We can classify Greek literary periods according to the dominant poetic forms of the times. First came the time of epics, exemplified by Homer's two great works, the Iliad and the Odyssey.

As Greek society became more sophisticated, a new type of poetry, written to sing with a lyre, arose among the Ionian Greeks. Unlike Homer, authors of this lyric poetry sang not of legendary events but of present delights and sorrows. This new note, personal and passionate, can be seen in the following examples, in which the contrast between the new values and those of Homer's heroic age is sharply clear. Whereas Homer saw Arete (excellence) as the greatest virtue, Archilochus of Paros (seventh century B.C.) unashamedly throws away his shield so he can run from the battlefield:


"My trusty shield adorns some Thracian foe; I
left it in a bush - not as I would! But I have
saved my life; so let it go. Soon I will get
another just as good."(29)

While Homer imagined an unromantic, purely physical attraction between Paris and the abducted Helen, Sappho of Lesbos (sixth century B.C.), the first female poet on record, saw Helen as the helpless, unresisting victim of romantic love:


"She, who the beauty of mankind
Excelled, fair Helen, all for love
The noblest husband left behind;
Afar, to Troy she sailed away,
Her child, her parents, clean forgot;
The Cyprian [Aphrodite] led her far astray
Out of the way, resisting not."(30)


Greek drama began with the religious rites of the Dionysian mystery cult, in which a large chorus and its leader taught moral lessons through singing and dancing. Thespis, a contemporary of Solon, added an actor called the "answerer" to converse with the chorus and its leader. This made dramatic talk possible. By the fifth century B.C. in Athens, two distinct forms--tragedy and comedy--had evolved. Borrowing from the old familiar legends of gods and heroes for their plots, the tragedians reinterpreted them in the light of the values and problems of their own times.
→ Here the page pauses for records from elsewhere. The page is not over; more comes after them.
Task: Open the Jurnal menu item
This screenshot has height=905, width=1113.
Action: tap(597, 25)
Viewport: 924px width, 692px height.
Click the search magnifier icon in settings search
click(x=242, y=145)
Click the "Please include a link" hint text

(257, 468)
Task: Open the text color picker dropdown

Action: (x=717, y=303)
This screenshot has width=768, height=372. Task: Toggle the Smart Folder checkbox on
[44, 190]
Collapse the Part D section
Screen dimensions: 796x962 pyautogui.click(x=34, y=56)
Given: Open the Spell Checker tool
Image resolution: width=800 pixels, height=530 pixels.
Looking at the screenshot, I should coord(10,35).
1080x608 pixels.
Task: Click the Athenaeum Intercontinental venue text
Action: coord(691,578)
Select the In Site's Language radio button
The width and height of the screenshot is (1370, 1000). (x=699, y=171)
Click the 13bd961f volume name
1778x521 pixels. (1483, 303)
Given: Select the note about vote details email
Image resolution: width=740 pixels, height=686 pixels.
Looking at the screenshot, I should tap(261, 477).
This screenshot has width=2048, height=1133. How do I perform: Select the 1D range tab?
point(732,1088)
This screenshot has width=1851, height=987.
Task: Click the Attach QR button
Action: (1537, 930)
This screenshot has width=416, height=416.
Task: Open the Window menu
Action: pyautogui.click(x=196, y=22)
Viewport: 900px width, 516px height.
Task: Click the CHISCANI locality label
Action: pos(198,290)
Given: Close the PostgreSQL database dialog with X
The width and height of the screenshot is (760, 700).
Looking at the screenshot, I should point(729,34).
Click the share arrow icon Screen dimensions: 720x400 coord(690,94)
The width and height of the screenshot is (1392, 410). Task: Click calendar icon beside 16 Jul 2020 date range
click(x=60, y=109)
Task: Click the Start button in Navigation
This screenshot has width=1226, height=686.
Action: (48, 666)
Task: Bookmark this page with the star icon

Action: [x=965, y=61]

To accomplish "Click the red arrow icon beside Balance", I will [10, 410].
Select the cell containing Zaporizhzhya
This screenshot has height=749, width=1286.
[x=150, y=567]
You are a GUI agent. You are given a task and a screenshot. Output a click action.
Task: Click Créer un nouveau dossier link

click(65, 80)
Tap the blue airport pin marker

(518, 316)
In reworking the old legends of the heroic age, Aeschylus (525-456 B.C.) sought to spread the new religious values of his age, by showing how the old beliefs cause suffering. In his trilogy, the Oresteia, for example, he concerned himself with the murder of Agamemnon by his queen following his return from the Trojan War, and then went on to work out the consequences--murder piled on murder until people through suffering learn to substitute the moral law of Zeus for the primitive law of the blood feud. Like the prophets of Israel, Aeschylus taught that while "sin brings misery," misery in turn leads to wisdom:

"Zeus the Guide, who made man turn
Thought-ward, Zeus, who did ordain
Man by Suffering shall Learn.
So the heart of him, again
Aching with remembered pain,
Bleeds and sleepeth not, until
Wisdom comes against his will."(31)


A generation later, Sophocles (c. 496-406 B.C.) largely abandoned Aeschylus' concern for working out divine justice and concentrated upon human character. To Sophocles, a certain amount of suffering was inevitable in life. No one is perfect; even in the best people a tragic flaw causes them to make mistakes. Sophocles dwelled mainly on the way in which human beings react to suffering. Like the sculptors of his day, Sophocles viewed humans as potentially ideal creatures, and he displayed human greatness by depicting people experiencing great tragedy without whimpering--and sometimes triumphing over it in the end.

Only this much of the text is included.